# 1000 Genomes Project Dataset MCP Server
Real time access to _**1000 Genomes Project dataset**_, hosted online in _[Dnaerys variant store](https://dnaerys.org/)_
Sequenced & aligned by _New York Genome Center_ (_GRCh38_). _3202 samples_: 2504 unrelated samples from phase
three panel + 698 samples from 602 family trios ([dataset details](https://www.internationalgenome.org/data-portal/data-collection/30x-grch38))
### Key Features
- _real-time_ access to _138 044 723_ unique variants and _~442 billion_ individual genotypes
- variant, sample and genotype selection based on coordinates, annotations, zygosity
- filtering by VEP (impact, biotype, feature type, variant class, consequences), ClinVar Clinical Significance (202502),
gnomADe + gnomADg 4.1, AlphaMissense Score & AlphaMissense Class annotations
- filtering by inheritance model (de novo, heterozygous dominant, homozygous recessive)
- returned variants annotated with _HGVSp_, _gnomADe + gnomADg_, _AlphaMissense score_ + cohort-wide statistics
## Online Service
Remote MCP service via _Streamable HTTP:_
- http://db.dnaerys.org:80/mcp
- https://db.dnaerys.org:443/mcp
## Architecture
Implemented as a Java EE service, accessing _KGP dataset_ via gRPC calls to public Dnaerys variant store service.
- provides MCP over _Streamable HTTP_, _HTTP/SSE_ and _STDIO_ transports
- service implementation is based on [Quarkus MCP Server framework](https://docs.quarkiverse.io/quarkus-mcp-server/dev/)
## Available Tools
MCP tools and parameters are [here](./src/main/java/org/dnaerys/mcp/OneKGPMCPServer.java)
## Installation
Project can be run locally with MCP over _stdio_ and/or _http_ transports
#### Option A - build & run locally
- build the project and package it as a single _über-jar_:
- jar is located in `target/onekgpd-mcp-runner.jar` and includes all dependencies
```shell script
./mvnw package -DskipTests -Dquarkus.package.jar.type=uber-jar
```
- run it locally with _dev profile_
- both _stdio_ and _http_ transports are enabled
- http transport is on quarkus [http.port](./src/main/resources/application.properties)

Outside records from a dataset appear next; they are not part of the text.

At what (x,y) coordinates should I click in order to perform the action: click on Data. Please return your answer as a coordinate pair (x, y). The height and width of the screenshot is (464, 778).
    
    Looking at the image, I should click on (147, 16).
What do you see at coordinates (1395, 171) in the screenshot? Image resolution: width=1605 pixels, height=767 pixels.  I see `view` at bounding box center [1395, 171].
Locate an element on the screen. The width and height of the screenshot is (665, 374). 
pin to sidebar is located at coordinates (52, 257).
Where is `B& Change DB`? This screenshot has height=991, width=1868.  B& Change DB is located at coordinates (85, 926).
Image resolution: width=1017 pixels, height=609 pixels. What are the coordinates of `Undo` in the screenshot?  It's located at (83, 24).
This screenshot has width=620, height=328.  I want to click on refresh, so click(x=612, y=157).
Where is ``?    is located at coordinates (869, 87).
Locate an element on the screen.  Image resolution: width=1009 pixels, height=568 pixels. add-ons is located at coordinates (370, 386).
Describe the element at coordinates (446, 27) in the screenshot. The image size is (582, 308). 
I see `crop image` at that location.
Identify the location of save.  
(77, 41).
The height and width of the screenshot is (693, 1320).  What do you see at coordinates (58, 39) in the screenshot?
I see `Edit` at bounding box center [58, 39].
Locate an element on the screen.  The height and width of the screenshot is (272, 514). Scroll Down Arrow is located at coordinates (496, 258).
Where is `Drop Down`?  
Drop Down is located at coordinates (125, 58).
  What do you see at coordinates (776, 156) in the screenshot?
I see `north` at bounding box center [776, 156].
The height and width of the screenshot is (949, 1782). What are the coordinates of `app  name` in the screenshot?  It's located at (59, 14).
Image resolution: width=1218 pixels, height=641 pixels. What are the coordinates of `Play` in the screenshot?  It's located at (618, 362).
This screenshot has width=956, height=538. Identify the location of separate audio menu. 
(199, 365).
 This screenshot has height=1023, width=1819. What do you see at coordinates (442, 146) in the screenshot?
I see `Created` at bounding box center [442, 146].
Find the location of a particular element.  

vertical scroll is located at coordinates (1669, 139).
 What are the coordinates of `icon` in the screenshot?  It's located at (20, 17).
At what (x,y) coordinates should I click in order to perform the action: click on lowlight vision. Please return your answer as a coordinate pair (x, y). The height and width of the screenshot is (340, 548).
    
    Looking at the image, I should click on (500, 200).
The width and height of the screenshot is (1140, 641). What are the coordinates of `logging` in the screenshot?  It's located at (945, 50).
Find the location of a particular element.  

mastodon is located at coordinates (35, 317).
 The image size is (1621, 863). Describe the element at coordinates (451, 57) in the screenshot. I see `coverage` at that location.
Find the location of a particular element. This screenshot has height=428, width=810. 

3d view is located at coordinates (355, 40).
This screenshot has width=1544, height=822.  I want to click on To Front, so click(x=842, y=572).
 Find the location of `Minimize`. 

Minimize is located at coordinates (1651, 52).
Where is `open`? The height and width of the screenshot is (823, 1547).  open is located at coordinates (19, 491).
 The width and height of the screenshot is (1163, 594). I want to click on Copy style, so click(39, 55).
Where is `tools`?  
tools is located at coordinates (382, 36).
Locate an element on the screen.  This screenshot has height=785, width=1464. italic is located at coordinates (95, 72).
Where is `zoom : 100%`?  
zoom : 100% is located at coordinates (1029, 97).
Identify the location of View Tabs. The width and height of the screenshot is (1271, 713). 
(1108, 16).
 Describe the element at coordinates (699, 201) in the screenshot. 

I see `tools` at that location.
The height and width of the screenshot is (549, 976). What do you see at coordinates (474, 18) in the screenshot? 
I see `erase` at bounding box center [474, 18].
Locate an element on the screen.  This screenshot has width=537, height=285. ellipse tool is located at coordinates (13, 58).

- project expects _JRE 21_ to be available at runtime
```shell script
java -Dquarkus.profile=dev -jar <full path>/onekgpd-mcp-runner.jar
```
#### Option B - build & run in docker
- in order to run in docker, _stdio_ transport needs to be disabled to prevent application from stopping itself
due to closed stdio in containers
- it's already configured in _prod profile_
- it's the default configuration overall
- build with _prod profile_
```shell script
docker build -f Dockerfile -t onekgpd-mcp .
```
- run as you prefer, e.g.
```shell script
docker run -p 9000:9000 --name onekgpd-mcp --rm onekgpd-mcp
```
#### Option C - pull from Docker Hub
- pull prebuilt image; _stdio_ transport disabled, _http_ transport on port 9000
```shell script
docker pull dnaerys/onekgpd-mcp:latest
```
- run
```shell script
docker run -p 9000:9000 --name onekgpd-mcp --rm onekgpd-mcp
```
---
#### Connecting with MCP clients
- to connect via _http_ transport, _remote or local_, simply direct the client to a destination,
_e.g._ `http://localhost:9000/mcp` or `https://db.dnaerys.org:443/mcp`
- to connect via _stdio_ transport, MCP client should start application with _dev profile_ and with a full path to the jar file
- e.g. add to _Claude_ config files (e.g. `claude_desktop_config.json`):
```json
{
"mcpServers": {
"OneKGPd": {
"command": "java",
"args": ["-Dquarkus.profile=dev", "-jar", "/full/path/onekgpd-mcp-runner.jar"]
}
}
}
```
#### Verification
> How many variants exist in 1000 Genome Project ?
## License
This project is licensed under the Apache License 2.0 - see the [LICENSE](./LICENSE) file for details.